Extract the line that contains "At what coordinates should I click to accomplish: Click the Post" and every line after it through the end of the records below, exactly as written, leaving out any pictures.

++++ DATA SECTION ++++

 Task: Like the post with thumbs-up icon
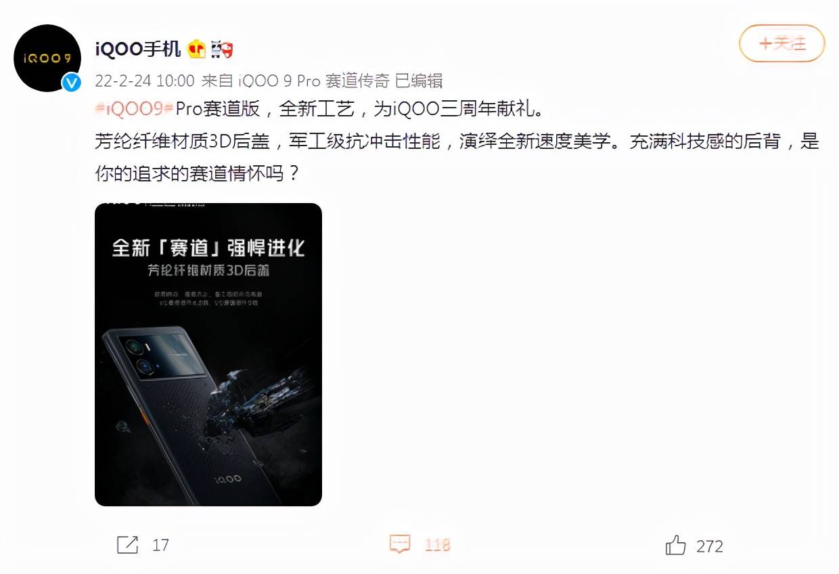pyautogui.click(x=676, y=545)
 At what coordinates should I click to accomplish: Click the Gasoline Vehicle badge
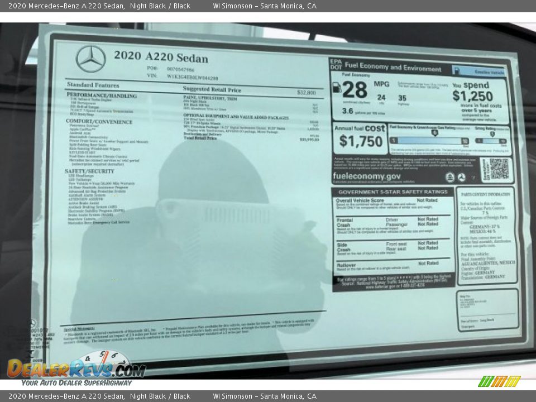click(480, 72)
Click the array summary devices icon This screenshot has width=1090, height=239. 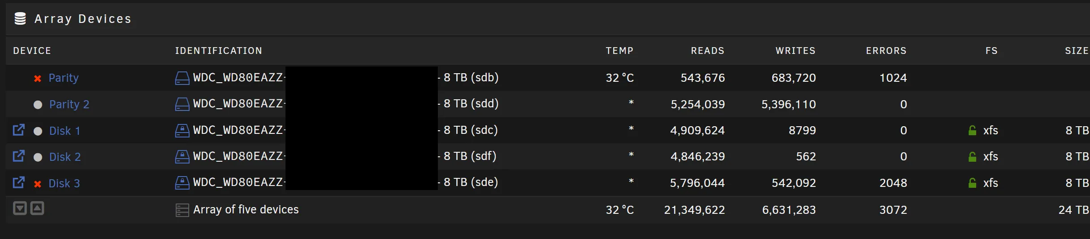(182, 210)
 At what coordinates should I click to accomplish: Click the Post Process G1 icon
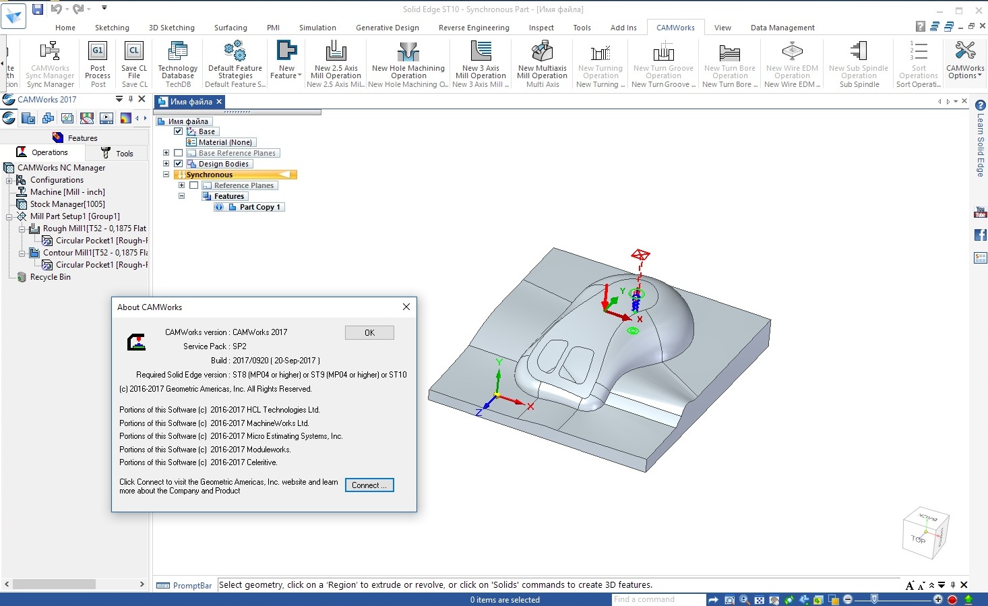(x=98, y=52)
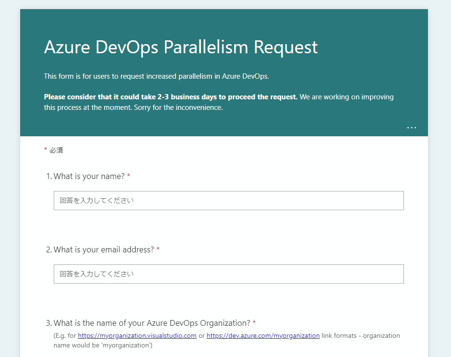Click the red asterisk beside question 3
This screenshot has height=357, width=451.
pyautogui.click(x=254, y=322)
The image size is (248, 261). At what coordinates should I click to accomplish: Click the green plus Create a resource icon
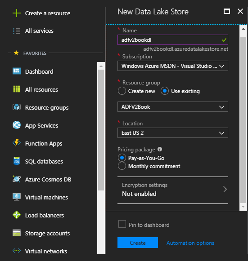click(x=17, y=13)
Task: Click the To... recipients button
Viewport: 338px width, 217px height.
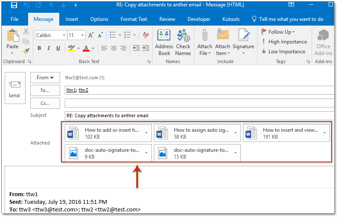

++++

■ RESULT BELOW
 At what coordinates should I click to accomplish: Click the Post Process G1 icon
(x=98, y=52)
Click the red asterisk beside question 3
This screenshot has height=357, width=451.
pyautogui.click(x=254, y=322)
The image size is (248, 261). At what coordinates should I click to accomplish: Click the green plus Create a resource icon
click(x=17, y=13)
Task: Click the To... recipients button
Viewport: 338px width, 217px height.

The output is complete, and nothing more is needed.